Excerpted text
▬▬▬▬▬▬

Obama Signs Ban on Microbead Pollution
Microbeads — those tiny plastic particles used in some cosmetics products — are officially on their way off the market. On Dec. 28, President Obama signed the Microbead-Free Waters Act of 2015 into law. Under the terms of the legislation, companies will be required to stop manufacturing products containing microbeads by July 1, 2017, with sales bans beginning in 2018 and 2019.
The bill quickly worked its way through the channels of the U.S. Government. It was introduced to the House in March and passed in December. One week later, the Senate passed it unanimously without making any changes. Lawmakers left no room for loopholes, specifically wording the language of the bill to define microbeads as “any solid plastic particle that is less than five millimeters in size and is intended to be used to exfoliate or cleanse the human body or any part thereof…”

▬▬▬▬▬▬

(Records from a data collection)
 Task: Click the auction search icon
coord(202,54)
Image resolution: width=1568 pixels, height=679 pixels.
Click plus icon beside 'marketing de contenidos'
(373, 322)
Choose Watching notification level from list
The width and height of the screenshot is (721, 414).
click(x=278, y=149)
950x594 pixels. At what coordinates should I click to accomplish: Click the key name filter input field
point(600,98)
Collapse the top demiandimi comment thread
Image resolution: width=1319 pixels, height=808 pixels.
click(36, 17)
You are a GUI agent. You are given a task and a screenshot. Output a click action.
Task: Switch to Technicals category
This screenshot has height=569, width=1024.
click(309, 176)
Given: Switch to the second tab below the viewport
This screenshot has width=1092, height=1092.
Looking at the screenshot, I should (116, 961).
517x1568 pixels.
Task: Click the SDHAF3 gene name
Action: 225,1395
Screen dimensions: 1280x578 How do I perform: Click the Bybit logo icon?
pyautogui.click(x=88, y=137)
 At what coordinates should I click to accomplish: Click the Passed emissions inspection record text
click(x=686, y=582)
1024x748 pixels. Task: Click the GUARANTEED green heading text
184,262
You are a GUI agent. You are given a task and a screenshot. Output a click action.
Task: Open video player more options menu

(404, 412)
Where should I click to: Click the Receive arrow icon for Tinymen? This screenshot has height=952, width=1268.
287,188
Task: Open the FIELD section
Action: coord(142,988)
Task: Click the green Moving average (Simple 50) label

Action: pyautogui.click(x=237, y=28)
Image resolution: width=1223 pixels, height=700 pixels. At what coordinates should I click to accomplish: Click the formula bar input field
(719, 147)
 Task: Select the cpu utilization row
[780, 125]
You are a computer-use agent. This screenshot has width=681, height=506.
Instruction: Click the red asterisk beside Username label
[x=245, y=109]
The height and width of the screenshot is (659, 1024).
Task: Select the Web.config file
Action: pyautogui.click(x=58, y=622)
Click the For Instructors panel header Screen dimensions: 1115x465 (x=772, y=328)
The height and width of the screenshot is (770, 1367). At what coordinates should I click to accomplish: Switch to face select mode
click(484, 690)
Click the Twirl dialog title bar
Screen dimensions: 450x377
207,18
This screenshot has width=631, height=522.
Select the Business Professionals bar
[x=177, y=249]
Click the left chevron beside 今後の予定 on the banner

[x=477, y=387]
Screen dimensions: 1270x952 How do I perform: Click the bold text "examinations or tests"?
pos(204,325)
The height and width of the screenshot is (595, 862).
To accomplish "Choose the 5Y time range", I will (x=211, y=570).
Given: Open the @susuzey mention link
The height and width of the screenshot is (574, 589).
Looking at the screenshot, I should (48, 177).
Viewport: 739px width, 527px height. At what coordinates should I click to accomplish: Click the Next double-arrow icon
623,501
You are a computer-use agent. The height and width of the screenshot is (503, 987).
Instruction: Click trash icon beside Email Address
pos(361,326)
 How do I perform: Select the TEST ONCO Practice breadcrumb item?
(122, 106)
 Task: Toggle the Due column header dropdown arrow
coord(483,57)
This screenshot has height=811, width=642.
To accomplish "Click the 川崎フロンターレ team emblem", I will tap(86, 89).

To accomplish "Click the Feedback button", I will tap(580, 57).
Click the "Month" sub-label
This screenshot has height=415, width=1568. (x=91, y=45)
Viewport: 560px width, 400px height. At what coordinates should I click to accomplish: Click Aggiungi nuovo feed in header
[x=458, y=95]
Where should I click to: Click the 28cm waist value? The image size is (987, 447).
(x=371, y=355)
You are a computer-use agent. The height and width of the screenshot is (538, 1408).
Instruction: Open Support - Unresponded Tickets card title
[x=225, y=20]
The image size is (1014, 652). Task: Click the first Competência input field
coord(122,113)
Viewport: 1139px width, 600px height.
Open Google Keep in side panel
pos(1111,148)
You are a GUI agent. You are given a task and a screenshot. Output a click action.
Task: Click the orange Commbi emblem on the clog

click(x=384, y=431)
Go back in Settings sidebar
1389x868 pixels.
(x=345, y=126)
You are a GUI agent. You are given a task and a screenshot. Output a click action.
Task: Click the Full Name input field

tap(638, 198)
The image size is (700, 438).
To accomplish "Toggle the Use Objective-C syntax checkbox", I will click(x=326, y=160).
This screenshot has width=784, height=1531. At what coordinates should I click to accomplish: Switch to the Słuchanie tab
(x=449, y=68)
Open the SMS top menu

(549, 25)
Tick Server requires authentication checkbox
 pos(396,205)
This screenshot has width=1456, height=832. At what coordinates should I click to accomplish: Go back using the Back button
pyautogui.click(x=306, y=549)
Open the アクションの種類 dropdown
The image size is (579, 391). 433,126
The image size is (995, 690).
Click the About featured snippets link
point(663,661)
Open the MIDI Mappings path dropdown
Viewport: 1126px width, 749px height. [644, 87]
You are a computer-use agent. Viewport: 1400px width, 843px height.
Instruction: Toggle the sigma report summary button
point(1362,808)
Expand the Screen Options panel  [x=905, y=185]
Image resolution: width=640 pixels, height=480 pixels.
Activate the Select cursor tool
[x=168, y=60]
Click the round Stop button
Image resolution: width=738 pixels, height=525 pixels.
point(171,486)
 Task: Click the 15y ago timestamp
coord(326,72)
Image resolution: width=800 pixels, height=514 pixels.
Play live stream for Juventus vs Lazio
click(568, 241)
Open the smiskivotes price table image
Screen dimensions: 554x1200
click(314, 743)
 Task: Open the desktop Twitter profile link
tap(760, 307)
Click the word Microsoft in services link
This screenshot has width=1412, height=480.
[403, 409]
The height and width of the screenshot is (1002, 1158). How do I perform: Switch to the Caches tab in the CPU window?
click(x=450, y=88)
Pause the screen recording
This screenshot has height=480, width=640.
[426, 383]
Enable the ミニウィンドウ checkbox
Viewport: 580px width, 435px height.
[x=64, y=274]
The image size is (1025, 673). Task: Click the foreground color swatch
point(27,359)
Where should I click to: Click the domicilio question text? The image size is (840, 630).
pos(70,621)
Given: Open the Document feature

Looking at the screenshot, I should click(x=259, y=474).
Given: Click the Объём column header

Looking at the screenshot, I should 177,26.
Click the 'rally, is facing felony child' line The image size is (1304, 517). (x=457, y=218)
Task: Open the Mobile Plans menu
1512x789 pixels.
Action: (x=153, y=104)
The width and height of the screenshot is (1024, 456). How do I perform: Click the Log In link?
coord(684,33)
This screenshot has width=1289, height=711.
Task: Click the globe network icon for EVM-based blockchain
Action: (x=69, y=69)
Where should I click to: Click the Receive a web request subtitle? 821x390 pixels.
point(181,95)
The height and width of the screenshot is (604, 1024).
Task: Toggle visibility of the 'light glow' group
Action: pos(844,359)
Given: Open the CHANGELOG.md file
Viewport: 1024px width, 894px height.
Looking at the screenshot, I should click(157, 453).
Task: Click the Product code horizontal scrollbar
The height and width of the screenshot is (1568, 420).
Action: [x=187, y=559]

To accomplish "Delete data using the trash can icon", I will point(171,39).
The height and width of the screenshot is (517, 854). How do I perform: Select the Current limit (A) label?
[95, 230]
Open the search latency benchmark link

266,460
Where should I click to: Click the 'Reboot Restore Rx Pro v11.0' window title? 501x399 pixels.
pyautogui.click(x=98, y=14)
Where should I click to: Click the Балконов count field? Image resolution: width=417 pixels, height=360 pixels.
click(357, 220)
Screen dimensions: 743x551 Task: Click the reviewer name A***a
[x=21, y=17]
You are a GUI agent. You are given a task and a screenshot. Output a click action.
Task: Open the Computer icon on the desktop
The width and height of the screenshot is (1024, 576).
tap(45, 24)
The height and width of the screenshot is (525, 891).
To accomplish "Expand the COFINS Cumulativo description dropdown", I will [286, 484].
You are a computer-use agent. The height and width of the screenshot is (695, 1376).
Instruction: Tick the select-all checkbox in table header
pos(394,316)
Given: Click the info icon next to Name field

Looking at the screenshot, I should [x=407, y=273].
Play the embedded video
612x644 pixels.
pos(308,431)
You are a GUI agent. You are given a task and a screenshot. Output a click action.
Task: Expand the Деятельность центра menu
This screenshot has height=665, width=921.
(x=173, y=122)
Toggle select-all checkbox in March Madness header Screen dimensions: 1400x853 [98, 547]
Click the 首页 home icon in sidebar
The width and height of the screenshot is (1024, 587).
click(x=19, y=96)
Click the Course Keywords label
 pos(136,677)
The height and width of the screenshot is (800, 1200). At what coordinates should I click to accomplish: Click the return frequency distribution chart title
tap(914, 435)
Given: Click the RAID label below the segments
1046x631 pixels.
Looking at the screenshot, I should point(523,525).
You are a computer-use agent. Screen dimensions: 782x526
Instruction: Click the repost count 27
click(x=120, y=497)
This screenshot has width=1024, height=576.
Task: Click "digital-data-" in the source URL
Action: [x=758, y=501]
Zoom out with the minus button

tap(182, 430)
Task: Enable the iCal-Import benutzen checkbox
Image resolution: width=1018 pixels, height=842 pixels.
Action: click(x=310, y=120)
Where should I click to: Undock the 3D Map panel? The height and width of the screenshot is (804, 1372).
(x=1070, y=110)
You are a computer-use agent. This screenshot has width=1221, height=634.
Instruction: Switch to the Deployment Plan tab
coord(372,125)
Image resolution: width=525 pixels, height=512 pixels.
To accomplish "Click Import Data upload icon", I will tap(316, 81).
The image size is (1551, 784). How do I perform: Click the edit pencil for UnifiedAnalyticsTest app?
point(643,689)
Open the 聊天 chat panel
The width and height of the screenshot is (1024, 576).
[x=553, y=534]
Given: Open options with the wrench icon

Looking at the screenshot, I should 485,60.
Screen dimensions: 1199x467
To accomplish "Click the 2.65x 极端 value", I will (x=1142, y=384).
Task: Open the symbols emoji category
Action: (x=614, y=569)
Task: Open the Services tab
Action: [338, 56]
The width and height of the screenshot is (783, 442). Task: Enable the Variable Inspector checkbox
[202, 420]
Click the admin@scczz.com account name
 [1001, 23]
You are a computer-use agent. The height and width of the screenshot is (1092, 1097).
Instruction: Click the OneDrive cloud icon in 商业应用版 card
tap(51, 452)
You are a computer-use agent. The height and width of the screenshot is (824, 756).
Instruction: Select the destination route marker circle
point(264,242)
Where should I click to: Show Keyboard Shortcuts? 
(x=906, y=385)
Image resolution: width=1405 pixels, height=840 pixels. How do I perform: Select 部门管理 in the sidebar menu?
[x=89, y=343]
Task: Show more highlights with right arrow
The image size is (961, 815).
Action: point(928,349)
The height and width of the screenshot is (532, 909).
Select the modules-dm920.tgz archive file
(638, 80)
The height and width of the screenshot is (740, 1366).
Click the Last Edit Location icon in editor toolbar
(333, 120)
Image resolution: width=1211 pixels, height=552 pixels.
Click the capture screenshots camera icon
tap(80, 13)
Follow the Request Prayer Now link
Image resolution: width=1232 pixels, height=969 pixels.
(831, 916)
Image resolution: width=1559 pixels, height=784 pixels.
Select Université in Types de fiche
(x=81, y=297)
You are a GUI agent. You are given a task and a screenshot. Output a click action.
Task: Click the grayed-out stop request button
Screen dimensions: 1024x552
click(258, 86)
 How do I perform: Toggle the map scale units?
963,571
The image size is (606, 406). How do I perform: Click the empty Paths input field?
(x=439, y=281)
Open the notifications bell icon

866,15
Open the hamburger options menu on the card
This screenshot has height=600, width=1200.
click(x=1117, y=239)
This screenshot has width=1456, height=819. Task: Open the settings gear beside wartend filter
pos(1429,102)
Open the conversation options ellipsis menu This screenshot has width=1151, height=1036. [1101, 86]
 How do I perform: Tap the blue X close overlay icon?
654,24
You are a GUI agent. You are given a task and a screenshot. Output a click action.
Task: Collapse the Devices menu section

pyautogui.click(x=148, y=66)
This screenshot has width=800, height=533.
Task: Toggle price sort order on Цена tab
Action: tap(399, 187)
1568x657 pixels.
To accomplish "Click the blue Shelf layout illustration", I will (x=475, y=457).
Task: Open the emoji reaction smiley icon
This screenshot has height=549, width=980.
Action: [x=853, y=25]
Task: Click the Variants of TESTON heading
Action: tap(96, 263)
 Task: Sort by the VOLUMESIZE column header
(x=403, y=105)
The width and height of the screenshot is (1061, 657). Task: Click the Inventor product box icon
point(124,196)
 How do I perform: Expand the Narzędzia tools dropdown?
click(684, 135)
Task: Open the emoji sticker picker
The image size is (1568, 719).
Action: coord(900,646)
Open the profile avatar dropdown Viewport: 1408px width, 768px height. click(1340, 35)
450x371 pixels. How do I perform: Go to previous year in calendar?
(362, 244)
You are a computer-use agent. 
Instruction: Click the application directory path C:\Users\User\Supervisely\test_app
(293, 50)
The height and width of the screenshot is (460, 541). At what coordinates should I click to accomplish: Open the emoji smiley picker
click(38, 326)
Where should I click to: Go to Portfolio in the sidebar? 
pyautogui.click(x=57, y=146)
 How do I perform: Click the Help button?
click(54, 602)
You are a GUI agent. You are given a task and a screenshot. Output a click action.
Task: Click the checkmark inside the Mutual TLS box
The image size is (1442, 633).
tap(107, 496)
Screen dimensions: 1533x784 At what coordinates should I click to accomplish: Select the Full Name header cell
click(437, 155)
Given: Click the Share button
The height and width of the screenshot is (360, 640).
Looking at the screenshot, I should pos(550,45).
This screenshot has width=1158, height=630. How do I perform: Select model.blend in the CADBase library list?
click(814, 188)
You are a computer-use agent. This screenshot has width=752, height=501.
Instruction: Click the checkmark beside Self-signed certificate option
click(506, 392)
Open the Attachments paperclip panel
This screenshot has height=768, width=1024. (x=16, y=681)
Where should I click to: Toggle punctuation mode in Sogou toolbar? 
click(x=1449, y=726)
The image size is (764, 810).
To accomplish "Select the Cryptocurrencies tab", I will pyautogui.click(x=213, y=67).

▬▬▬▬▬▬

Your task
According to the article on the microbead ban, by what date must companies stop manufacturing products that contain microbeads?

Output of the exercise
July 1, 2017